§ **Task brief**: Print the listing below word for word, leaving out the pictures.

§ **Provided data**:
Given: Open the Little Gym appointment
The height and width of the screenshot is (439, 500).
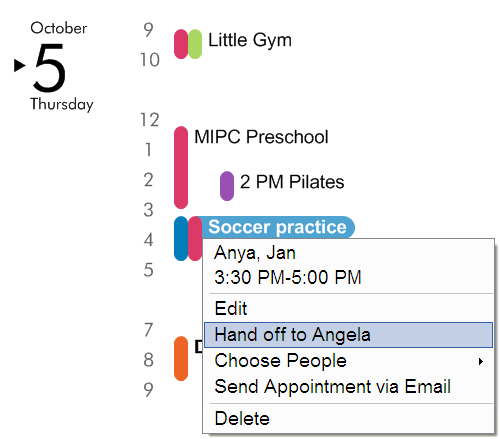Looking at the screenshot, I should pos(250,40).
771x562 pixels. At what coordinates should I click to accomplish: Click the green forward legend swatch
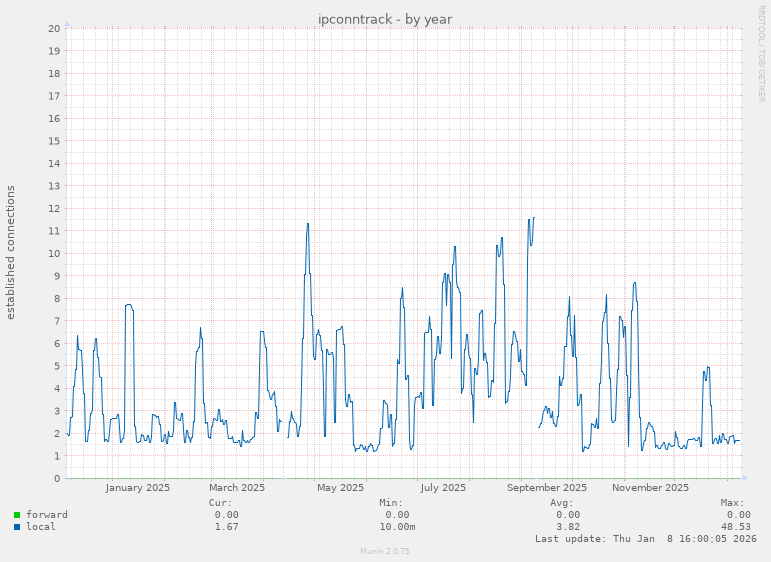tap(17, 515)
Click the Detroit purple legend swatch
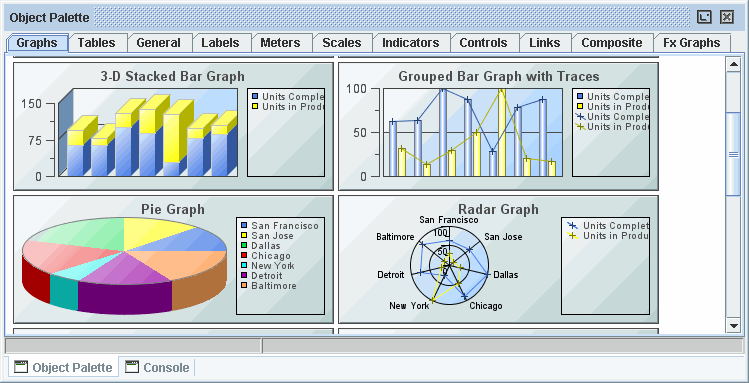The width and height of the screenshot is (749, 383). [x=244, y=276]
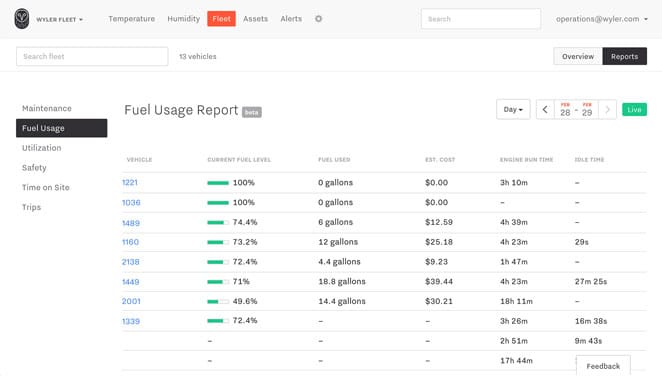Click the Beta badge beside report title
Image resolution: width=662 pixels, height=376 pixels.
point(252,112)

§ **Worked solution**:
Given: Open the Little Gym appointment
The height and width of the screenshot is (439, 500).
Looking at the screenshot, I should pos(250,40).
771x562 pixels. At what coordinates should I click to accomplish: Click the green forward legend swatch
tap(17, 515)
Click the Detroit purple legend swatch
The width and height of the screenshot is (749, 383). [x=244, y=276]
Click the Beta badge beside report title
Image resolution: width=662 pixels, height=376 pixels.
point(252,112)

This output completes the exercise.